Do you think i should get spurs? i don't have a crop and i have to kick pretty hard to get him moving.


----------



## tinyliny (Oct 31, 2009)

no. get a crop, or use your long reins to "over and under" him. Well, you can probably just give a swat, but if he ignores that, an over and under will sure get his attention, but it might also make him buck or lunge forward. be ready. and growl at him. Be 100% consistent. NEVER let him get his head down. Pay attention and reprimand him instantly.


----------



## gothicangel69 (Aug 2, 2011)

I agree with the above post. My guy does this sometimes (although he's getting better). If he does, first he gets an 'ask' to keep moving as in a gentle squeeze. If he ignores it, he gets a big pop in the butt.

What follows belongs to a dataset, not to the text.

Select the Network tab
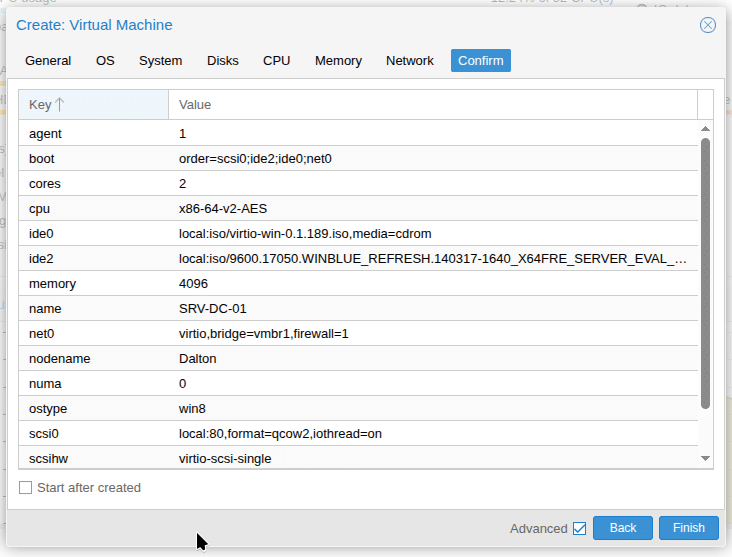This screenshot has width=732, height=557. [410, 61]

As already mentioned, be prepared for a buck or lunge as its most likely going to happend, but they learn quick. My boy's learned that if he doesn't listen, he gets a big smack, so now when he puts his head down, all I have to do it say walk on, and he moves his butt because he knows what's comming next if he doesn't. We're still working on it, but he's come a long way.
_Posted via Mobile Device_


----------



## DraftyAiresMum (Jun 1, 2011)

If you have to kick hard to get him moving in the first place, you need to go back to basics and work on moving willingly off your leg. My three-year-old knows that leg pressure means we're moving forward and we're working. Very rarely do I have to get to the "kicking" stage with him and usually only because he got distracted by something (when we're in the arena...on the trail, it's like he was born dead broke and nothing phases him). 

I agree with the others who have said to get a crop. I also agree not to pull him straight up. I was riding one of the dude string horses at our barn when I first bought my gelding (my boy wasn't broke yet) and he kept stopping to eat. I had ridden horses who did this when I worked at the Girl Scout horse camp and we were instructed to yank up sharply on the reins and give them a big kick. Because the mares at the horse camp were conditioned to respond to that sort of reprimand, it worked. However, Reno completely ignored me when I did it to him. So, I started experimenting. I found that putting pressure on the rein opposite the side he was trying to pull to to get to the grazing worked perfectly, along with a firm nudge to the ribs. He's as dead-sided as they come (I think just about all dude string horses are), so kicking him accomplished nothing other than my legs getting a workout. However, a firm nudge with my "inside" (closest to the grazing) leg and "outside" (away from the grazing) rein worked perfectly every time.


----------



## Skyseternalangel (Jul 23, 2011)

I like to pop one rein upward and push them forwards. That is a HUGE no, eating while mounted. I've had a horse slam the breaks at a trot to snatch some grass and sheesh I could have been flung off if I hadn't been so lucky.

Be careful OP.

It also sounds like he's got no respect for you while you're up there. Probably the same goes on the ground too.. I'd work on that so he doesn't take advantage of you again


----------



## AQHSam (Nov 23, 2011)

I agree with the keep him moving and working. It is pretty scary up on top when a chowhound decides the dinner bell has gone off. 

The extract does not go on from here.